* Start Stored data *

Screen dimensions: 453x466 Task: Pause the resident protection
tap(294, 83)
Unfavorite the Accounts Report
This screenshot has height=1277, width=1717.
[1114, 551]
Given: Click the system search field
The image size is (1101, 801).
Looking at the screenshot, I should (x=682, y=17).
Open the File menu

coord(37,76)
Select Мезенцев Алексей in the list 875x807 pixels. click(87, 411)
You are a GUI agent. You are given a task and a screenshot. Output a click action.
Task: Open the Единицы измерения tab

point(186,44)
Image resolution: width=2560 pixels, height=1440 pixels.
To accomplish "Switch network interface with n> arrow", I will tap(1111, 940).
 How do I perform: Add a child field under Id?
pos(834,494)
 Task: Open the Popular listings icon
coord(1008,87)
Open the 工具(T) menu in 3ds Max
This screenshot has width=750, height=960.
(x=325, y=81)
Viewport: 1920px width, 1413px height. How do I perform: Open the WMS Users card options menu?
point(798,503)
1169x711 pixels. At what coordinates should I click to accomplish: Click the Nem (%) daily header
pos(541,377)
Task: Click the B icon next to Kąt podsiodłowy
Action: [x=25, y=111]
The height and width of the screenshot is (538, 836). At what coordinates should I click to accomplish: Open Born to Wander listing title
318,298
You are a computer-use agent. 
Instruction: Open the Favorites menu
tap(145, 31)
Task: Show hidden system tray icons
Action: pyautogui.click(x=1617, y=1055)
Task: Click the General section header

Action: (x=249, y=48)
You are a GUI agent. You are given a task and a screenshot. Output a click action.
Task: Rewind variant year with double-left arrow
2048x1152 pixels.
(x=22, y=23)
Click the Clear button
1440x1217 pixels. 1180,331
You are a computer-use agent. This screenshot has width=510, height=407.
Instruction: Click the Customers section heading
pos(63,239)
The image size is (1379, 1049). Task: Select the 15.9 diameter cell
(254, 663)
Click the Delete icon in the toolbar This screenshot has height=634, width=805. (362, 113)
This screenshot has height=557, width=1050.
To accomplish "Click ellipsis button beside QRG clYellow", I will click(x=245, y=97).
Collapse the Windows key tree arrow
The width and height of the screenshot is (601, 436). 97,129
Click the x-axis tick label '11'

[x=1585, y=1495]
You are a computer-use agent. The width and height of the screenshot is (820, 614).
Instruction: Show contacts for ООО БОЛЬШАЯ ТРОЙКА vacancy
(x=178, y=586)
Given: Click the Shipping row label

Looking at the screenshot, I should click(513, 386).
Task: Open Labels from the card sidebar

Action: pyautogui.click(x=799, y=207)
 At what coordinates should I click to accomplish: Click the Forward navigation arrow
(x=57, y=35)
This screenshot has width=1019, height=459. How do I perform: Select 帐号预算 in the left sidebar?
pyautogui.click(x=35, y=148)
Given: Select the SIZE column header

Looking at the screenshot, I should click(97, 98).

* End Stored data *

Rewrite all of the lines above, changing every "computer-use agent" to "desktop assistant" and leaving everything else the same.

Screen dimensions: 453x466 Task: Pause the resident protection
tap(294, 83)
Unfavorite the Accounts Report
This screenshot has height=1277, width=1717.
[1114, 551]
Given: Click the system search field
The image size is (1101, 801).
Looking at the screenshot, I should (x=682, y=17).
Open the File menu

coord(37,76)
Select Мезенцев Алексей in the list 875x807 pixels. click(87, 411)
You are a GUI agent. You are given a task and a screenshot. Output a click action.
Task: Open the Единицы измерения tab

point(186,44)
Image resolution: width=2560 pixels, height=1440 pixels.
To accomplish "Switch network interface with n> arrow", I will tap(1111, 940).
 How do I perform: Add a child field under Id?
pos(834,494)
 Task: Open the Popular listings icon
coord(1008,87)
Open the 工具(T) menu in 3ds Max
This screenshot has width=750, height=960.
(x=325, y=81)
Viewport: 1920px width, 1413px height. How do I perform: Open the WMS Users card options menu?
point(798,503)
1169x711 pixels. At what coordinates should I click to accomplish: Click the Nem (%) daily header
pos(541,377)
Task: Click the B icon next to Kąt podsiodłowy
Action: [x=25, y=111]
The height and width of the screenshot is (538, 836). At what coordinates should I click to accomplish: Open Born to Wander listing title
318,298
You are a desktop assistant. 
Instruction: Open the Favorites menu
tap(145, 31)
Task: Show hidden system tray icons
Action: pyautogui.click(x=1617, y=1055)
Task: Click the General section header

Action: (x=249, y=48)
You are a GUI agent. You are given a task and a screenshot. Output a click action.
Task: Rewind variant year with double-left arrow
2048x1152 pixels.
(x=22, y=23)
Click the Clear button
1440x1217 pixels. 1180,331
You are a desktop assistant. This screenshot has width=510, height=407.
Instruction: Click the Customers section heading
pos(63,239)
The image size is (1379, 1049). Task: Select the 15.9 diameter cell
(254, 663)
Click the Delete icon in the toolbar This screenshot has height=634, width=805. (362, 113)
This screenshot has height=557, width=1050.
To accomplish "Click ellipsis button beside QRG clYellow", I will click(x=245, y=97).
Collapse the Windows key tree arrow
The width and height of the screenshot is (601, 436). 97,129
Click the x-axis tick label '11'

[x=1585, y=1495]
You are a desktop assistant. The width and height of the screenshot is (820, 614).
Instruction: Show contacts for ООО БОЛЬШАЯ ТРОЙКА vacancy
(x=178, y=586)
Given: Click the Shipping row label

Looking at the screenshot, I should click(513, 386).
Task: Open Labels from the card sidebar

Action: pyautogui.click(x=799, y=207)
 At what coordinates should I click to accomplish: Click the Forward navigation arrow
(x=57, y=35)
This screenshot has width=1019, height=459. How do I perform: Select 帐号预算 in the left sidebar?
pyautogui.click(x=35, y=148)
Given: Select the SIZE column header

Looking at the screenshot, I should click(97, 98).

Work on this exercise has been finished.